§ **Task instructions**:
Every line of the records below from the line with "Open the RTA Resolution dropdown" up to and including the line with "has height=1078, width=720." must be reproduced exactly, and no line outside that range.

§ **Records shown**:
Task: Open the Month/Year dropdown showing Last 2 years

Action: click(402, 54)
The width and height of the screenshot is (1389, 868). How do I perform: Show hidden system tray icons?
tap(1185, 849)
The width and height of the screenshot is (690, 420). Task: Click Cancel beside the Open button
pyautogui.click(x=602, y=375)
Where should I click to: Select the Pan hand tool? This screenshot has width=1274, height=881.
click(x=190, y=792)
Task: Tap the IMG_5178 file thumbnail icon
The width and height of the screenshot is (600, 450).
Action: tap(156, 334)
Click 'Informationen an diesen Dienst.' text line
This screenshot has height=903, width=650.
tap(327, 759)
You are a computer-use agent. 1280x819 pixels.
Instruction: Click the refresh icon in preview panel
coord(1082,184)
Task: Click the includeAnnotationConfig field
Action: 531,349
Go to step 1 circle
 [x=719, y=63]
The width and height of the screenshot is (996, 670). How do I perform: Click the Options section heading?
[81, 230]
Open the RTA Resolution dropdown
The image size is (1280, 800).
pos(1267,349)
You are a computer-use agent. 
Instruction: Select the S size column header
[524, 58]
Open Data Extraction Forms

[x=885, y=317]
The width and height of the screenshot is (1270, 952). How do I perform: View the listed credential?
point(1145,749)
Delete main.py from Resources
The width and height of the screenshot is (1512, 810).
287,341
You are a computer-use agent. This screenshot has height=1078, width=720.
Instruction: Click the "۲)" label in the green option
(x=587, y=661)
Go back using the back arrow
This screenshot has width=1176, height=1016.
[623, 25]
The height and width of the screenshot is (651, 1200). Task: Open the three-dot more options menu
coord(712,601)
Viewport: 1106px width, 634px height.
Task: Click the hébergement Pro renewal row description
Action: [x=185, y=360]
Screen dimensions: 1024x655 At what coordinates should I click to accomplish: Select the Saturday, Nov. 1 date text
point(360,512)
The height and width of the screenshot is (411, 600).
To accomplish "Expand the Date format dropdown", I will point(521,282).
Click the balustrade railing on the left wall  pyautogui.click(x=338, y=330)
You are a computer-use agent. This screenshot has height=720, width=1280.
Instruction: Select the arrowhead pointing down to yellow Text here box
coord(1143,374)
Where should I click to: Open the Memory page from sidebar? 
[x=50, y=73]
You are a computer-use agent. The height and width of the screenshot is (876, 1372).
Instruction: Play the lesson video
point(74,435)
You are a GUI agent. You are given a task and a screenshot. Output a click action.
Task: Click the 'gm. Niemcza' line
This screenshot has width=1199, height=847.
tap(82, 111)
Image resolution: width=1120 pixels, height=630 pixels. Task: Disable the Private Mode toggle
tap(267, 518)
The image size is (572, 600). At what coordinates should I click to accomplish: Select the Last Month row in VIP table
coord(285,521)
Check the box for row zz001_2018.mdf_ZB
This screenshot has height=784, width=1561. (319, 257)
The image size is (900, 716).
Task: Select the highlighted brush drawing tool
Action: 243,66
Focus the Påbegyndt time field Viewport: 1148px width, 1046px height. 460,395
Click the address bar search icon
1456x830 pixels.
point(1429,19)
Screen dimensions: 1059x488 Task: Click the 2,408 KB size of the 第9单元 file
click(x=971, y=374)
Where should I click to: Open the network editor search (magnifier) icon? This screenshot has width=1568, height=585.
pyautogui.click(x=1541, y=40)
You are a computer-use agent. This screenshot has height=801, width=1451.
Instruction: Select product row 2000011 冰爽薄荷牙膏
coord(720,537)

§ **Written answer**:
Open the RTA Resolution dropdown
The image size is (1280, 800).
pos(1267,349)
You are a computer-use agent. 
Instruction: Select the S size column header
[524, 58]
Open Data Extraction Forms

[x=885, y=317]
The width and height of the screenshot is (1270, 952). How do I perform: View the listed credential?
point(1145,749)
Delete main.py from Resources
The width and height of the screenshot is (1512, 810).
287,341
You are a computer-use agent. This screenshot has height=1078, width=720.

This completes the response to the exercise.